In biological membranes, functional domains or so-called lipid “rafts” have proven difficult to study systematically, owing in part to their chemical complexity and that of membrane composition, which often contains thousands of different biomolecules, including hundreds of distinct lipid species. Neutron scattering techniques have recently proven capable of studying nanoscopic lipid heterogeneities populating spherical vesicles. However, the development of analytical approaches capable of predicting and analyzing nanoscopic lipid phase separation from such experiments has not kept up with experiment. Importantly, neutron scattering techniques are among the few capable of providing nanoscale structural and dynamical information without the need of extrinsic probes (e.g., fluorescent labels) that are sometimes known to alter the interactions responsible for lipid rafts formation.

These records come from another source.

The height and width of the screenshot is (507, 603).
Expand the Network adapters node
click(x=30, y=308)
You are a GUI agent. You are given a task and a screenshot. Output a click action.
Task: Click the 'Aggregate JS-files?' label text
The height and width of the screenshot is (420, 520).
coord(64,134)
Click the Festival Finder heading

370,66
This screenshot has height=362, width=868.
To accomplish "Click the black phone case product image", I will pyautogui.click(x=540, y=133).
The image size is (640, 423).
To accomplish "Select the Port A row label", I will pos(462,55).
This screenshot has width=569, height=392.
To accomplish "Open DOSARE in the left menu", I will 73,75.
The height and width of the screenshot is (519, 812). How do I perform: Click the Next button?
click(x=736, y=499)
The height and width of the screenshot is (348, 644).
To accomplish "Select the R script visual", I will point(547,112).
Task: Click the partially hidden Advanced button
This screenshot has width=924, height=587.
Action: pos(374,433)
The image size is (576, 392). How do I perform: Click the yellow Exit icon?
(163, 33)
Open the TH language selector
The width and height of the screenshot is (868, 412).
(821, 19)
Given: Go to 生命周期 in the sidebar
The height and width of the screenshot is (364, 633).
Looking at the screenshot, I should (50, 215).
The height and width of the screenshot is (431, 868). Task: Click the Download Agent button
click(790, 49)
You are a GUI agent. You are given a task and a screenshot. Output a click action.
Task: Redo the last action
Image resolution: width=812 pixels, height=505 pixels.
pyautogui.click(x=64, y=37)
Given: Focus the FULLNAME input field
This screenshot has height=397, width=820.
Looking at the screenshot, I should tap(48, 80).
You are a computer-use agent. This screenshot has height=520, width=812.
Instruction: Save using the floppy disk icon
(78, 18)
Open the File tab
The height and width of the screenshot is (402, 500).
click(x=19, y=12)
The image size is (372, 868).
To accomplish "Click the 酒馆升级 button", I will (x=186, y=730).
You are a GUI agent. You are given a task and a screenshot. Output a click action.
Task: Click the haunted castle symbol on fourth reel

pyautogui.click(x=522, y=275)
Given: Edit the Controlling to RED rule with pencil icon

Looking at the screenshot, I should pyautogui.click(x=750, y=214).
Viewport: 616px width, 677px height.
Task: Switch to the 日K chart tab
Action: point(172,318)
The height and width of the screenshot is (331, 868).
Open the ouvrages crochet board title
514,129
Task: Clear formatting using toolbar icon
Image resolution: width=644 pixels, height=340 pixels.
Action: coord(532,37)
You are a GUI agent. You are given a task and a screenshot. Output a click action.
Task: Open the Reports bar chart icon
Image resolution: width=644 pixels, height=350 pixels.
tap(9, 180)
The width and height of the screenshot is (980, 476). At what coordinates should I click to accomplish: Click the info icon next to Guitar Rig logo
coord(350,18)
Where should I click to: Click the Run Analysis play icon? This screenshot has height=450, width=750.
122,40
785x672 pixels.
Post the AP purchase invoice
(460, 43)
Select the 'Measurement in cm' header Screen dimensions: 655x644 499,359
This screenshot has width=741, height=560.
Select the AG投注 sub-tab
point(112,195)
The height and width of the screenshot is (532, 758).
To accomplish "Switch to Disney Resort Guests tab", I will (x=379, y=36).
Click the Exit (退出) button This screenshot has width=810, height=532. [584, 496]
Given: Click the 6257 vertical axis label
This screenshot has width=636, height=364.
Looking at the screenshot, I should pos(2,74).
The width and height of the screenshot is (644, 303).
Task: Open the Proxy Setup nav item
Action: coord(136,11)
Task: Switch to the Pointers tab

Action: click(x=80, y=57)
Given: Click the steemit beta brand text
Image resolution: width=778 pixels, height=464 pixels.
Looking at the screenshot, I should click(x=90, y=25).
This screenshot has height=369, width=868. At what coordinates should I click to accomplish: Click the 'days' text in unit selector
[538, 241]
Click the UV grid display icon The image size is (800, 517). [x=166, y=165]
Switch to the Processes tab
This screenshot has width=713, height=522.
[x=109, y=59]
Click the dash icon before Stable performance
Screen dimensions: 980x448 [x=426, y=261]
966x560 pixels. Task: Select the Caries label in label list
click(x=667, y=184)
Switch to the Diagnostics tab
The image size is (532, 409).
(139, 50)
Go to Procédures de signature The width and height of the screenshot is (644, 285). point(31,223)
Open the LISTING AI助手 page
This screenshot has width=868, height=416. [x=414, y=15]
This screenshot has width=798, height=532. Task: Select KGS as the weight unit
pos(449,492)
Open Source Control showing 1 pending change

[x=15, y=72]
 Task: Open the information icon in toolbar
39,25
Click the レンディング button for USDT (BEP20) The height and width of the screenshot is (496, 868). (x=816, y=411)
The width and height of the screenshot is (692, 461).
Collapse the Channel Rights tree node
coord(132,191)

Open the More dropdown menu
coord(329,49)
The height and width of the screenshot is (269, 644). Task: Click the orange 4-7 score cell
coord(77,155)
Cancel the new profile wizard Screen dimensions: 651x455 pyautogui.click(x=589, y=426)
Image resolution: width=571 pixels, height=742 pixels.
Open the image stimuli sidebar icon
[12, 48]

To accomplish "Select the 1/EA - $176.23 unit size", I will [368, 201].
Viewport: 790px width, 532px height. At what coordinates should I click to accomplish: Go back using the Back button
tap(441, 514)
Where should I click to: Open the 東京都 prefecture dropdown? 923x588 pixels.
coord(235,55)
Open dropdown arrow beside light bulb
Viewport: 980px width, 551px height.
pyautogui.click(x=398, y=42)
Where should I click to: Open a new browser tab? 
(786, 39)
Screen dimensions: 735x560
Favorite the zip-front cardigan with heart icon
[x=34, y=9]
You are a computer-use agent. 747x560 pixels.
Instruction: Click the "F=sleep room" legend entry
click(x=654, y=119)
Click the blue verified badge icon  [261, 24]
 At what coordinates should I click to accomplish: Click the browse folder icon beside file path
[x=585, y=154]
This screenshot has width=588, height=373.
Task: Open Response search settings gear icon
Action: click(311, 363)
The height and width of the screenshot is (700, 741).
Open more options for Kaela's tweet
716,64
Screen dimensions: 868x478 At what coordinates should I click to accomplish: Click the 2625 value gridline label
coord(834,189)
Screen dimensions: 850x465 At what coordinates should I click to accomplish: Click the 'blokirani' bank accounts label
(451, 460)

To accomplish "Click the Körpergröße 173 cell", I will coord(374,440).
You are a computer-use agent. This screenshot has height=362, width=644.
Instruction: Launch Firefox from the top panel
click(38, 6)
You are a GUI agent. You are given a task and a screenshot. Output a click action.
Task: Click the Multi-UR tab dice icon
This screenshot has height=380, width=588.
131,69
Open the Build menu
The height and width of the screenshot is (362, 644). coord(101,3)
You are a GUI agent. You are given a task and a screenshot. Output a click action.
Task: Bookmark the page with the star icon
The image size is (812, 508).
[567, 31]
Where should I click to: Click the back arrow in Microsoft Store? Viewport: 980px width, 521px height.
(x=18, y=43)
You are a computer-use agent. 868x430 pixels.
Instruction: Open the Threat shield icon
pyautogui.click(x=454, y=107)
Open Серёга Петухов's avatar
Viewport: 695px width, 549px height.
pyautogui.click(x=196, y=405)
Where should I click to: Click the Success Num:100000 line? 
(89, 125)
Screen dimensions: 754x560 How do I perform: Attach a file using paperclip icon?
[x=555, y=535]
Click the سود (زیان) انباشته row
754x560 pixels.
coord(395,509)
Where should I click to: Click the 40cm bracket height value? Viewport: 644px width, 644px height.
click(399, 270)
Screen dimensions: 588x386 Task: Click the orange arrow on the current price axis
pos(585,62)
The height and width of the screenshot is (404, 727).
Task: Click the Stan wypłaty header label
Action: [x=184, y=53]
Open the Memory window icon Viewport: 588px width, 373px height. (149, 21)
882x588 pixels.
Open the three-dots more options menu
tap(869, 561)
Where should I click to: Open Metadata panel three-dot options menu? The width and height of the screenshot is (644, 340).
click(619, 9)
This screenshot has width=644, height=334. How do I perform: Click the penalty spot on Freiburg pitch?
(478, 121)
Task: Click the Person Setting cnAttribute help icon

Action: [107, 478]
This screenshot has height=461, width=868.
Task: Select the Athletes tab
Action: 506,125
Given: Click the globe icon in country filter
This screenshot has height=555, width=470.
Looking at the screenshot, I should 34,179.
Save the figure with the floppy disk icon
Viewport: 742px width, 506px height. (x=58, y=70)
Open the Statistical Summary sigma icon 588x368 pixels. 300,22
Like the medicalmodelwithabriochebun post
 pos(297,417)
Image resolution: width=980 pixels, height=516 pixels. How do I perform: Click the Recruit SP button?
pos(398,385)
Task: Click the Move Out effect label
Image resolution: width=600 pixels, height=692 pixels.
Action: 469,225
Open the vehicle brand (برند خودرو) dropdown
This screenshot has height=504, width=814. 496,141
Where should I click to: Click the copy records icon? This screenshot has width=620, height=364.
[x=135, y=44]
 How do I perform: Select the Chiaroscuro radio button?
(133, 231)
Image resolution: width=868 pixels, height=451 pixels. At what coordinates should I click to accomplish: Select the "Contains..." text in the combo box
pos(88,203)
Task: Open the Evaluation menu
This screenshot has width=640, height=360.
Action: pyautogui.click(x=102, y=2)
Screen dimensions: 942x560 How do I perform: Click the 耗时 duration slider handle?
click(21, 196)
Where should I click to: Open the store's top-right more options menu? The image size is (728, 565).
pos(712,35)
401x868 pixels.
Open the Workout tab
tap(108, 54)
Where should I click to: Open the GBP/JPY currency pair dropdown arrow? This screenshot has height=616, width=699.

The coexistence of ordered and disordered fluid phases, their functionalities, and physiological significance in the presence of transmembrane proteins, peptides and hormones, to name a few, have yet to be fully addressed. Moreover, another fundamental question is how the two lipid bilayer leaflets interact and influence each other’s structure and dynamics under physiological conditions. Finally, to study the advent of lipid lateral organization we will combine new theoretical and computational frameworks, and state-of-the-art neutron scattering protocols.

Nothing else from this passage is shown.